• [What to work on]:
Wherever the word "computer" appears in a line of the records, copy that line.

________________

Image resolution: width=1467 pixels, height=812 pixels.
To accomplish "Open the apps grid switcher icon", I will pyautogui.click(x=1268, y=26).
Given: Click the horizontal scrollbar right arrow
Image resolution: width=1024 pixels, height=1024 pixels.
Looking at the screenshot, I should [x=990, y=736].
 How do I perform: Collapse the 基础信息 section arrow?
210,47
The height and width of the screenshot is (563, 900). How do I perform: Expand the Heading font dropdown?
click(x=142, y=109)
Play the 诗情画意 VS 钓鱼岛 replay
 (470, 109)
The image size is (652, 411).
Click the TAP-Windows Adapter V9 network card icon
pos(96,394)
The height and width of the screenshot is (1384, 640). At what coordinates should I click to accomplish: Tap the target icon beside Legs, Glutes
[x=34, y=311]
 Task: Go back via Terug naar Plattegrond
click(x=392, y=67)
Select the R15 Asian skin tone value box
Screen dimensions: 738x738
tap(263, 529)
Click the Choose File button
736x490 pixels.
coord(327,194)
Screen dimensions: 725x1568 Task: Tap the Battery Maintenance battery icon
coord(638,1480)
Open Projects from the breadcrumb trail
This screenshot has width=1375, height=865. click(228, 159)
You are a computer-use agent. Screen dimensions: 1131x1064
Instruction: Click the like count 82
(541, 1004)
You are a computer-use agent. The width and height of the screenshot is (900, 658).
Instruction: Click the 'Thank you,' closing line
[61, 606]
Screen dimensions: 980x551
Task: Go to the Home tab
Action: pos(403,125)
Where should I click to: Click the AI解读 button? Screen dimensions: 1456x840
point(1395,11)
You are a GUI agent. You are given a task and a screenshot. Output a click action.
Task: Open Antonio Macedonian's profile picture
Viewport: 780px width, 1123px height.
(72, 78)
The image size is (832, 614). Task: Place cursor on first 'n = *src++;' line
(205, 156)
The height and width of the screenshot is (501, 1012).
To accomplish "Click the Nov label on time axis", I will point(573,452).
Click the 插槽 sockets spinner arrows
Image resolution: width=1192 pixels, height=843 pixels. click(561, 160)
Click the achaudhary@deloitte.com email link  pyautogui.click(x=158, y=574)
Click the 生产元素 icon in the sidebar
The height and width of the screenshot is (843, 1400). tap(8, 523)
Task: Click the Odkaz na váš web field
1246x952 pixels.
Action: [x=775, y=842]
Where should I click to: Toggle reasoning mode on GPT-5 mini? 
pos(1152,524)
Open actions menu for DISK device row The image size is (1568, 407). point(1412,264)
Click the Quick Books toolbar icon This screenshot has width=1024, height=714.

________________

• [Solution for this task]:
You are a computer-use agent. Screen dimensions: 1131x1064
You are a computer-use agent. The width and height of the screenshot is (900, 658).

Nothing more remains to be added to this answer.